Work to complete:
1. Answer these questions about the story about language barriers:
(a) What did the narrator first think a winner-chill was?
(b) After roughly how long did the narrator understand what the girls were discussing?
(c) What country did "eye-rack" turn out to be?
2. Carry on the story about language barriers from its final line.

— begin Passage to read —

Language Barriers

Personal true story (5-minute read)

“Oh my god, did you read about the winner-chill on the innernet?” one of the girls shrieked. “It’s like the biggest one of the error. Apparently the chill is even hitting eye-rack this year!”

Winner-chill? Innernet? I felt like they were speaking another language.

What was a winner-chill? Honestly, I thought it was when someone wins a victory and then gets to chill afterwards.

And innernet, as if there was an unconscious net on the inside of us, catching our thoughts and dreams.

Biggest of the error…eye-rack…alright, they’d lost me there. Lost as I felt, I kept listening to the conversation, hoping to pick up more clues as to what they were on about.

After about ten minutes of back and forth, I finally understood they were speaking about the cold spell that they’d read about online. It was one of the coldest of the century; even some generally hot countries in the Middle East were having an unusual temperature shock!

Winner-chill… winter chill. Right.

Innernet… internet. Oh goodness, I had a lot to learn.

Error was apparently “era”, and an eye-rack was not, in fact, a rack where people placed their eyes. It was a country, Iraq.

I felt so dumb.

— end Passage to read —
— begin Given data —

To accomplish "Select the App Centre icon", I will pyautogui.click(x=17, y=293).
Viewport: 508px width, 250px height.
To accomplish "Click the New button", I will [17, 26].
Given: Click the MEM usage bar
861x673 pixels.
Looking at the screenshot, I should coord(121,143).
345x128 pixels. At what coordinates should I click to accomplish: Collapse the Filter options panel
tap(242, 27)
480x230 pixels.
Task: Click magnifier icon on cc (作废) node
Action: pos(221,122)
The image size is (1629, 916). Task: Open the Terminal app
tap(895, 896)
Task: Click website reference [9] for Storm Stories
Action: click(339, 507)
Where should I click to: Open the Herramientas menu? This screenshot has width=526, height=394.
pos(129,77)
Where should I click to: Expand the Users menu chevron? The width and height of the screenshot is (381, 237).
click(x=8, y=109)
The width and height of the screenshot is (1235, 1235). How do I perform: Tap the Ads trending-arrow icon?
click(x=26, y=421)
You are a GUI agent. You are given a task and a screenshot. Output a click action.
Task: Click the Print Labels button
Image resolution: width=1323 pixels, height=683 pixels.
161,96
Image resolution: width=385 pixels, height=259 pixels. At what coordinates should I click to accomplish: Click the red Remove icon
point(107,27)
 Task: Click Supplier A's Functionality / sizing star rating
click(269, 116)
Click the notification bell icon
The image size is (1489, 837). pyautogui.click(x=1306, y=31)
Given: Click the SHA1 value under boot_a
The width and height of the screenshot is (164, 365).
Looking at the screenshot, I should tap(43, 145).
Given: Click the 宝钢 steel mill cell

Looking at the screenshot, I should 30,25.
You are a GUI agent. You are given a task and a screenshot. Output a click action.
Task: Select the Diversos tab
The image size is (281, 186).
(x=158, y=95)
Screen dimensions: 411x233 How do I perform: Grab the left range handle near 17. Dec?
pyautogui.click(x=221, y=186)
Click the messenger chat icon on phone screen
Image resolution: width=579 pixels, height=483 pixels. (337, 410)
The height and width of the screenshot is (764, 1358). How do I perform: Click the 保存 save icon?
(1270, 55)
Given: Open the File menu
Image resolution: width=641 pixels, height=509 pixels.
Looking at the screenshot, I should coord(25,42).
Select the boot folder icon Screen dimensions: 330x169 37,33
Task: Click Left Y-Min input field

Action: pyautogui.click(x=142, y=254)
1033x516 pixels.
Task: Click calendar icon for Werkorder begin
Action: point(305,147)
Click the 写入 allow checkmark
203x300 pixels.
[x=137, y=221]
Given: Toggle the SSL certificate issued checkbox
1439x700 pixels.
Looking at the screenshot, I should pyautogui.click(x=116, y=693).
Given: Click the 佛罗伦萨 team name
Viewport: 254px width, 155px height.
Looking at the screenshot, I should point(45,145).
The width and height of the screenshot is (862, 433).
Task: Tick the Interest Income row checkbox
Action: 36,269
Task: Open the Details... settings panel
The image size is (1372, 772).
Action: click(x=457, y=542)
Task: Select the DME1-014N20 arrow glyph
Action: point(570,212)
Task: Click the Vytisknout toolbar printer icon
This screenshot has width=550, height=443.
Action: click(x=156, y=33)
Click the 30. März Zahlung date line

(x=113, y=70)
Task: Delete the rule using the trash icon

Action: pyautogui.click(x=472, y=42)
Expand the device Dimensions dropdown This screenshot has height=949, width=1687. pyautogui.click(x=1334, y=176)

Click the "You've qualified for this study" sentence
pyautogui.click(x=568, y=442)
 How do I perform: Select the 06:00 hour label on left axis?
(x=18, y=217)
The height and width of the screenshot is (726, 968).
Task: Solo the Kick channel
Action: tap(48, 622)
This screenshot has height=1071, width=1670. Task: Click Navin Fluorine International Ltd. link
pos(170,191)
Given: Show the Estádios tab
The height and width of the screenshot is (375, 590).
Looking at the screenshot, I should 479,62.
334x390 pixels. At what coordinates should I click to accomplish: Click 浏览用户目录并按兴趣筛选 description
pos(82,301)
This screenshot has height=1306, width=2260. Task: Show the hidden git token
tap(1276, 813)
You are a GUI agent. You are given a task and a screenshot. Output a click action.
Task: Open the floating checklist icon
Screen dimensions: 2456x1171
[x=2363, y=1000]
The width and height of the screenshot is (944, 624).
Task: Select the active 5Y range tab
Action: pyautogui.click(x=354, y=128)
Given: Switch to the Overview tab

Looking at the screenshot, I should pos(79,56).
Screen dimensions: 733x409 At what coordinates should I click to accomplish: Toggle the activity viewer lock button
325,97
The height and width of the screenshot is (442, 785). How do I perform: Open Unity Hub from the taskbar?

— end Given data —

Responses per task:
1.
(a) When someone wins a victory and then gets to chill afterwards.
(b) About ten minutes.
(c) Iraq.

2.
For me, the English I’d learned was either through reading or watching legitimate news channels. You know, those channels where people sound “pretentious” just because they communicate to be understood. They don’t speak just for the sake of expression, rather their words have meaning.

In this situation, the language my schoolmates spoke was known as “common tongue”, a form of syntax and pronunciation that met the bare minimum requirement for English verbal communication.

At the time, I had not yet been educated in the use of this language, having come from a background where the English I’d learned at school was a watered-down version taught by teachers who’d studied it as a second (or even third) language.

At home, I came from a family of high-achieving academics who refused to “dumb-down” their vocabulary. I had no choice but to raise my standards lest I be sorely misunderstood by those in my physical vicinity.

At that age, my written expression had far outpaced my verbal ability to articulate. I would write about advanced phenomena that my conscious mind didn’t even comprehend, yet my mouth could not accurately convey what I knew I wanted to say.

Finally, by the age of twenty-five, a linguistically-gifted friend observed an interesting occurrence within my syntax: all my life, I had been speaking “translated English”. Every word I wrote mirrored the language used in textbooks translated from European languages, and those I spoke actually made more sense when reworded in another language.

It had taken me twenty-five years to realize why I’d spent my life misunderstood and displaced…

Language is like art, or music. Just because the creator (or speaker) knows the meaning behind what is portrayed does not necessarily mean that those on the receiving end can digest it.

You might like your drawing, or your symphony, but to someone else, that drawing might be a scribble; that symphony may be a cacophony.

Why limit ourselves to expression when we can work towards communication? If we are misunderstood, chances are, we’re using a different language.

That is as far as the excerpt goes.